Text provided:
Saturday, I went to my first-ever hackathon: Code for Denver's event for National Day of Civic Hacking. Ostensibly we were working on the low-income housing challenge suggested by the national organization (although one group was specifically working on the EPA/waste-visualization challenge). While I'm not sure about how successful the development process was, it was a great learning experience for me and helped me in my quest to understand how code/programming can be a social good/helping profession--that failure of imagination I think I've mentioned before on here.
So, being my first experience, my general takeaway: very overwhelmed, and also, I should have prepared differently (could have used more info from our host location, but I could also have done more with the national site to prepare: they had a lot of really neat ideas up there).
One thing my location did that I think was a great idea, but that didn't work out so well in implementation, was having a representative from an area nonprofit (MetroCaring) come to talk about his organization's needs. I think this was a really good idea, but a couple of problems: first, they don't actually work in housing (but they do refer people to other agencies that do, so there was at least a related need), and second, the rep had to leave pretty much immediately after his statement, which means that as process questions came up, we would get stuck trying to guess how they would use various features, and which ones most closely met their needs.
We ended up having several groups working on various projects: I chose to work in the group dealing with MetroCaring's case. (Other groups had already-in-process projects, such as data mapping or....data visualization. Everybody likes data visualization, I guess, but that brings me to another point, which I'll address below: what are the limits of coding application to actual real-world problems.) Our group was about evenly divided, with four developers and three new-to-tech types. I ended up being the proxy-stakeholder, because for the morning session, at least, I was the only person with any experience working in nonprofits. (In the afternoon, one of the developers had experience working with emergency shelter nonprofits, which led to a bit of a midday pivot from facilitating access to vouchers to facilitating access to emergency shelter.)
But what was surprising to me was that one developer in particular kind of hijacked the project because: a) he knows better than nonprofits (since folks in nonprofit work "benefit" by the problems continuing, in that they can keep their jobs), b) he was bound and determined that we could find a way to develop a product that paid for itself, and even made a profit to spin off its own "descendant" projects, and c) he was wedded to using two proprietary products, even though it meant changing the problem we were solving because of limitations in those products. So instead of generating a tool for tracking voucher availability that would be update-able by any disbursing agency and check-able by any referring agency, he (and I say he, because really no one else could be involved, as nothing he wanted to do was delegate-able) created a sort-of-working zap that would call an agency when someone updated a particular spreadsheet, and ask that agency to call them back with a number of available beds.
Difficult personalities aside--because those are omnipresent--it was not exactly a success, but the rest of the group did at least have some interesting discussion and maybe made some progress toward defining a different version of the project, working from the United Way's 2-1-1 resource. One of the developers found a good data source in a non-intuitive place in 2-1-1; another scraped it, with resultant JSON that could potentially be used for a more accessible data source, rather than duplicate-calling the same shelters, depending on how many of the entries were up-to-date.

Collection entries:
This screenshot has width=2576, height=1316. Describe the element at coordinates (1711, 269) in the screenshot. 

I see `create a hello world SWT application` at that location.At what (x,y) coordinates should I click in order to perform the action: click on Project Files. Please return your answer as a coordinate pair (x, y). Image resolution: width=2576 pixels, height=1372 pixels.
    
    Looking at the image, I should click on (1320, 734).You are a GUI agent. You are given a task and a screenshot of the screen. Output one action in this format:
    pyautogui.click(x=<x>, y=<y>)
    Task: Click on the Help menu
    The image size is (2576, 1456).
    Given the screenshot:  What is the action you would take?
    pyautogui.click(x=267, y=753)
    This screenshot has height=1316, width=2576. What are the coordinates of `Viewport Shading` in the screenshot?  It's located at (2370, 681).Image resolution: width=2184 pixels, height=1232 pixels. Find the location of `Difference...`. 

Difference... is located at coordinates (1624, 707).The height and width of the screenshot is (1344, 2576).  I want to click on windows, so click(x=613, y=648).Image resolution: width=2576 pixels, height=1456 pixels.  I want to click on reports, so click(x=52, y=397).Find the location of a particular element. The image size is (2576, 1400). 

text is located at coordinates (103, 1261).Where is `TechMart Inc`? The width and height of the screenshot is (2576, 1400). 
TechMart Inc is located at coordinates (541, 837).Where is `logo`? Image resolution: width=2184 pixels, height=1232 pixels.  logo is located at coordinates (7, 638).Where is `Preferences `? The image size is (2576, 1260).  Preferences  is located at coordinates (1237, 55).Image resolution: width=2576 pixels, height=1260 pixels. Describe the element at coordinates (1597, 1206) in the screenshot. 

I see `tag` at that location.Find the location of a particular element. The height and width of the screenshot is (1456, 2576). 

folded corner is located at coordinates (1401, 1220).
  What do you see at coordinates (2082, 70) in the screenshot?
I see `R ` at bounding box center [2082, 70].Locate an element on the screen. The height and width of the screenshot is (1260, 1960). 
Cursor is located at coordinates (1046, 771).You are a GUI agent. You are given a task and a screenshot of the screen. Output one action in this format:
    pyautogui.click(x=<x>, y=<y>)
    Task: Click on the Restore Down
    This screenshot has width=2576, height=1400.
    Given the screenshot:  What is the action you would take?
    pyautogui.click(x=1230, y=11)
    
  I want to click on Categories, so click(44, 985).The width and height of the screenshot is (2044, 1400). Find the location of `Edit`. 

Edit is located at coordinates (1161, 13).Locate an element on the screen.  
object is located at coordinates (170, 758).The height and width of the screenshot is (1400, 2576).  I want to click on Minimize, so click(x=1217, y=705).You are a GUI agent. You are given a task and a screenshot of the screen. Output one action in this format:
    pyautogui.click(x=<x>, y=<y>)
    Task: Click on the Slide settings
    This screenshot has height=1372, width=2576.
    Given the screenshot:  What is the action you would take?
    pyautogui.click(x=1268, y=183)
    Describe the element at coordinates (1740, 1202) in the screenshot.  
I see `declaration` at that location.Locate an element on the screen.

Required action 1:
According to the hackathon account, how was the MetroCaring group made up?
Required action 2:
Pick up the hackathon account after its final sentence and keep writing it.

Task answer 1:
It had four developers and three new-to-tech people.

Task answer 2:
In the day-end wrap-up presentations, the other groups had made some progress on their data visualization projects, whether it was triangulating average housing cost, access-to-transit, and access-to-schools in a single map or visualizing waste flows.
But what is most interesting to me here is how few of the projects seemed actually to meet a need, rather than just generating something that looked cool. One of the mapping apps is intended to help folks determine where to focus their housing search, based on where they work, where their kids go to school, and where they can afford to live, in a mobile-friendly/responsive format. So that could be useful. The other projects really didn't meet a concrete need, as far as I could tell, although of course, more information shared with more people is still good.
So my failure-of-imagination, in reference to being able to figure out how programming can really help people, in the sense of a public good (like the helping profession post from a few weeks ago), continues. The hackathon experience was a good one, even though we didn't get much actually accomplished--I think it pointed to ways tech can and cannot help with actual problems.
And then this morning, the weekly Nonprofit with Balls blog post: Hey tech people, stop thinking only you can save the world. And it is just really good. My most-favorite part was about how a tech-can-fix-it-all!-approach can lead you to ignore the root problems of social inequity, for instance. It came up at the hackathon: we aren't going to solve homelessness. We aren't. But maybe we can make a tool for helping folks get access to vouchers (since this was before the pivot...). One of the attendees wanted to work on a mapping tool for low-cost properties that could be developed into low-cost housing, so that would be a tool for increasing supply, and thus actually addressing the problem on the ground, but there is (as yet) no way to code actual living spaces, and frankly, is unlikely to be. (I dunno, 3D printing?)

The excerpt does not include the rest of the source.